Co-Directors Tim O’Donnell and Jon Mercer discuss “Life Without Basketball”

April 25, 2018

Attendees at the Independent Film Festival Boston  on Sunday, April 29 are in for a special treat. Screening that afternoon at 12:45 will be a work-in-progress version of co-directors Tim O’Donnell’s and Jon Mercer’s documentary film “Life Without Basketball.” We recently chatted with Tim and Jon about how this project, which started in 2014, came to fruition and what their plans are for hitting the festival circuit this coming summer.
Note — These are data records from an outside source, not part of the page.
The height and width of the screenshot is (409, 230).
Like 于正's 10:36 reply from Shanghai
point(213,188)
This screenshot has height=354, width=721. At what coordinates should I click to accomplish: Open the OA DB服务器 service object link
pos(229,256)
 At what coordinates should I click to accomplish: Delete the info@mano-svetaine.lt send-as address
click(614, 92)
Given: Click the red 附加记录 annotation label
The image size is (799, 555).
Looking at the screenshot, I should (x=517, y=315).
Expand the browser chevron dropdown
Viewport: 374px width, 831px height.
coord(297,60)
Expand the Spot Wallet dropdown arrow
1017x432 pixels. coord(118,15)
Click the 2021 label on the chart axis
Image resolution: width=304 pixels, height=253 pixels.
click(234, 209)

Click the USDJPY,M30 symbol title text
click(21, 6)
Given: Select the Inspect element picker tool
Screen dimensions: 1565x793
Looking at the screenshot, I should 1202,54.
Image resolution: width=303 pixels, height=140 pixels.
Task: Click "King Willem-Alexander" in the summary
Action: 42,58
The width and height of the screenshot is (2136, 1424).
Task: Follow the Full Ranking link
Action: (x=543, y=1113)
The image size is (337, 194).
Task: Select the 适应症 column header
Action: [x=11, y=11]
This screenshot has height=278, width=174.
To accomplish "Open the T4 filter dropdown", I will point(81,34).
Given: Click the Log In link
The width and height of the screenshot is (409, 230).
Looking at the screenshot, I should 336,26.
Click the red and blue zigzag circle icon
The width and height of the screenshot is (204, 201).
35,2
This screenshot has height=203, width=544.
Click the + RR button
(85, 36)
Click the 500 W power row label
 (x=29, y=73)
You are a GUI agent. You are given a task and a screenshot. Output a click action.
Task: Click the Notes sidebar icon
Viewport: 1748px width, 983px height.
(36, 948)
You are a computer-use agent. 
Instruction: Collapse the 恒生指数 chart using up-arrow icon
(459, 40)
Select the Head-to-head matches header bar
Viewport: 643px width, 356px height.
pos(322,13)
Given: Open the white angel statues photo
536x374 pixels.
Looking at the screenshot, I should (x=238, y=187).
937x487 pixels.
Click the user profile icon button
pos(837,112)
“Life Without Basketball” tells the story of record-breaking student basketball player Bilqis Abdul-Qaadir. Hailing from Springfield, MA and raised to follow the Quran, Bilqis has worn the traditional Muslim hijab, and covered her arms and legs, since the age of 14–both on and off the court. During high school she established herself as a basketball marvel, averaging more than 40 points per game in her senior year. Her talents attracted the attention of several NCAA Division I schools and she eventually played for Indiana State, and later, Memphis State. While playing in both college basketball programs she continued to play “covered,” wearing a hijab along with long-sleeves and pants beneath her basketball uniform. Bilqis’ story was picked up by the national media, which led to the first of two invitations to the Obama White House. During her second visit she even went one-on-one with the Commander-in-Chief.

However, when Bilqis began pursuing her goal to play professionally on the international circuit, she was informed that FIBA (basketball’s international governing body) had banned headscarves from international competition. Tim and Jon shared that FIBA’s original reason for banning the headscarves was that they wanted to keep their games “religiously neutral.” But when it was pointed out that other players sported cross tattoos and the like, FIBA took the position that the headscarf ban was for “safety” reasons. The news came as a shock. By barring an essential element of her faith tradition, FIBA’s rule had seemingly put Bilqis’s hoop dreams just out of grasp. And this dilemma is what forms the crux of “Life Without Basketball”.

O’Donnell and Mercer, friends since junior high but first-time co-directors, maintain that their film is much more than a sports story. It is, rather, a tale about how one proceeds when confronted with having to make a crucial, defining choice. In Bilqis’ case, this choice involved walking away from a game she loved and excelled at, or renouncing her devotion to and affiliation with, a way of life and faith she had known since birth.

“Life Without Basketball” goes on to follow Bilqis as she begins training the next generation of Muslim girls at an Islamic school’s athletic program, the first of its kind. Further, the film explores layers of identity and the complex challenges of being Muslim in America, where family tradition and public perception are often at odds.

Filmmakers Collaborative is proud of the support, through fiscal sponsorship and via its vital community of fellow filmmakers, O’Donnell and Mercer drew from the organization. Both filmmakers were particularly enthusiastic about an opportunity they had to practice their pitch at an FC event in 2017.

Following the April 29 screening at IFFBoston, O’Donnell and Mercer plan on putting the finishing touches on their film (including continuing to raise funds) and having it ready for entry into film festivals over the upcoming summer and fall.